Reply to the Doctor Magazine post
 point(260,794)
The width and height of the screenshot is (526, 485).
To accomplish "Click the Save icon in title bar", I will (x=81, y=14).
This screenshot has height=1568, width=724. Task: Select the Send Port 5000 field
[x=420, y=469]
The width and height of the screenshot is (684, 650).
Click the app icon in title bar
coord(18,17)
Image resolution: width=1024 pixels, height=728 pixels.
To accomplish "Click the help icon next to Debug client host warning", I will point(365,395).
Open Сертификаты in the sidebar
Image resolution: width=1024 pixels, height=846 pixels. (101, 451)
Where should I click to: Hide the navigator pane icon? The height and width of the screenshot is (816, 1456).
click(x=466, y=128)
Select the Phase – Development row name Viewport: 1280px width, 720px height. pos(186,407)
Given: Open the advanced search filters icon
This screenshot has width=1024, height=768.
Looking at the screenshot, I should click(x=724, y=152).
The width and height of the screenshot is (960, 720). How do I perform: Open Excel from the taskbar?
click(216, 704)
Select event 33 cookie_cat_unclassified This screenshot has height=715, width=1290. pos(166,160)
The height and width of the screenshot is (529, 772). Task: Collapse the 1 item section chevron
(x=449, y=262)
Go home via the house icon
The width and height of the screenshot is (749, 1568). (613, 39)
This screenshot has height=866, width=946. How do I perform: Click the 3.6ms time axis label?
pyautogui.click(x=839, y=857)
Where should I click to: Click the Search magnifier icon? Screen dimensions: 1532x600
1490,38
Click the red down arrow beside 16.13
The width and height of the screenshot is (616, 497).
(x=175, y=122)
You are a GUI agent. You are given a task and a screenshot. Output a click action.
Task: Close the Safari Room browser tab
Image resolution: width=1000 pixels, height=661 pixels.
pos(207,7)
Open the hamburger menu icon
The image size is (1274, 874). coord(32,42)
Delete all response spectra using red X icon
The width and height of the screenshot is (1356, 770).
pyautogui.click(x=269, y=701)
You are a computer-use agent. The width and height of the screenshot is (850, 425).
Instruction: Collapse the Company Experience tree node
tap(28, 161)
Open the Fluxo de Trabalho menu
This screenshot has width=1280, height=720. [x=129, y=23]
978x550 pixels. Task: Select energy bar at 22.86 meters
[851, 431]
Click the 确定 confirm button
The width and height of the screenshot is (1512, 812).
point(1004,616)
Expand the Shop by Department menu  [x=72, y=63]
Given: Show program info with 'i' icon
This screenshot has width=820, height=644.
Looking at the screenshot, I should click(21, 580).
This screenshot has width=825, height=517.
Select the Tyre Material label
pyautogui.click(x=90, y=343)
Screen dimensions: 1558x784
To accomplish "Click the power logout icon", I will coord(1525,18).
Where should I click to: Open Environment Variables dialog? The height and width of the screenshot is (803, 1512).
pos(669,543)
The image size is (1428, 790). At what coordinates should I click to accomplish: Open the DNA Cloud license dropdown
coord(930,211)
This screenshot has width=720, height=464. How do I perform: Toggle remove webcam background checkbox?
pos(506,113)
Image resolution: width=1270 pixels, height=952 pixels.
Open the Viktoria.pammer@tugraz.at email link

##########

* WHAT IS NEEDED
Set down, word for word and with no other lines, the listing from the line marked by "Image resolution: width=1270" through its final line.

* RESPONSE TO THE EXERCISE
Image resolution: width=1270 pixels, height=952 pixels.
Open the Viktoria.pammer@tugraz.at email link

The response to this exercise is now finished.